3G Billionaires Tap Credit Suisse for Loan Tied to Brazil Deal

The billionaires behind 3G Capital Partners Ltd. borrowed money from Credit Suisse Group AG to buy at least 2 billion reais ($368 million) of Brazilian retailer Lojas Americanas SA’s public share offering, according to people familiar with the matter.

Jorge Paulo Lemann, Marcel Telles and Carlos Alberto Sicupira used leverage to participate in the company’s 7.87 billion-real offering last month to maintain their 61% stake of voting capital, the people said, asking not to be identified because the loan was private.

3G Billionaires Tap Credit Suisse for Loan Tied to Brazil Deal

From mogul Michael Klein, who owns the biggest stake in retailer Via Varejo SA, to the founders of cosmetics maker Natura & Co., Brazil’s richest investors are borrowing to buy shares in their company’s public offerings as interest rates in Brazil and other major economies hold at all-time lows. The strategy lets them raise cash for their firms without diluting their stakes.

Natura founders Luiz Seabra, Guilherme Leal and Pedro Passos borrowed money from Banco Bradesco SA and used it to inject at least 508.1 million reais into the company as part of a capital raise of about 2 billion reais, the people said. The cosmetics firm, which bought Avon Products Inc. for about $2 billion in stock earlier this year, was looking to reduce leverage and increase its cash holdings.

Klein bought 106 million reais of Via Varejo’s 4.46 billion-real share sale on June 16, a transaction that still dropped his stake in the company to 9.9% from 11.6%, he said in an email. He borrowed money from Credit Suisse for that transaction as well, the people said.

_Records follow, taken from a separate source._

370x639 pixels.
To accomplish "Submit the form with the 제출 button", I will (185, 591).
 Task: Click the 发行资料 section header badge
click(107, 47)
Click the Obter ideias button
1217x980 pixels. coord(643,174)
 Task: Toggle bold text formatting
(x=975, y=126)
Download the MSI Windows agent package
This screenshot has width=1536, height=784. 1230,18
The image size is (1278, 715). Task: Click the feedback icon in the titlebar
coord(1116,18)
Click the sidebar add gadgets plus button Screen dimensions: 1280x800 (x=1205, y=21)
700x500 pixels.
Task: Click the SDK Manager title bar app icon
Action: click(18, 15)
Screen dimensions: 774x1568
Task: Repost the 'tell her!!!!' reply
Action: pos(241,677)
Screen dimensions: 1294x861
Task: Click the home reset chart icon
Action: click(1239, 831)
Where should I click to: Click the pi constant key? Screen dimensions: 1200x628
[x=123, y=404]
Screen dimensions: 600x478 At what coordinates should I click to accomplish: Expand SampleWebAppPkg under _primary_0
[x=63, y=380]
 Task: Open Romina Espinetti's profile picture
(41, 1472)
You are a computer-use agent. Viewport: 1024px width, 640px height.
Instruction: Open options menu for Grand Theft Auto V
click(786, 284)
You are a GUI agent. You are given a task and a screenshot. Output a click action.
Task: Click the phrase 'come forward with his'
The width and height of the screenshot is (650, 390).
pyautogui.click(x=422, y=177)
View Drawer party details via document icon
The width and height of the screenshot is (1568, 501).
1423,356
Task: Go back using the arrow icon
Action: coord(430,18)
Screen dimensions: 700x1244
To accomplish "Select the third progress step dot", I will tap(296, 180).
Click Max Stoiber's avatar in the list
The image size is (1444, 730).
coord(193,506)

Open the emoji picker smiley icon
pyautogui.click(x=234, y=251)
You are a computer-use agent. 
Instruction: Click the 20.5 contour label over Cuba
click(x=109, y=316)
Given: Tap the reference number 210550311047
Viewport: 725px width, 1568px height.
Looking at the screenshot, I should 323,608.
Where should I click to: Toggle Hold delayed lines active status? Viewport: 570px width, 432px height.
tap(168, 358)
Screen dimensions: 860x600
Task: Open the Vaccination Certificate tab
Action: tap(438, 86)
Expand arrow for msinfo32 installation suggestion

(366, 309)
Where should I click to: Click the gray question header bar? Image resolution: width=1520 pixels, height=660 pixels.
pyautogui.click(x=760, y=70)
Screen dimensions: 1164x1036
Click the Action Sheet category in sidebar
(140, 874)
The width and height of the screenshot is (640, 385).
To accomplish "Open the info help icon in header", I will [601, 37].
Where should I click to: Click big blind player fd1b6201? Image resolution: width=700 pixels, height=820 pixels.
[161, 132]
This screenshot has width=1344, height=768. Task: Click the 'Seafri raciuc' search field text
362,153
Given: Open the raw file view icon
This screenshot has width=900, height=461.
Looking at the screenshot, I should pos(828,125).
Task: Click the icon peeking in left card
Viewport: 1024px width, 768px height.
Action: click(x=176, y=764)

The Klein family had a 27.4% stake, which fell to 22.8% after the share sale, according to Klein.

Credit Suisse and the borrowers linked to Lojas Americanas, Natura and Via Varejo all declined to comment on the loans.

Read more about rich Brazilians pouring money into their companies

Bradesco declined to comment on any specific loan, but said the bank is “very active not only in capital-markets transactions but also in financing its clients even during crisis periods, including shareholders that structure transactions to capitalize their companies.”

Wealthy Brazilians had 47.8 billion reais in credit outstanding from the private-banking industry as of June, 19% more than in December, according to Anbima, the nation’s capital-markets association.

©2020 Bloomberg L.P.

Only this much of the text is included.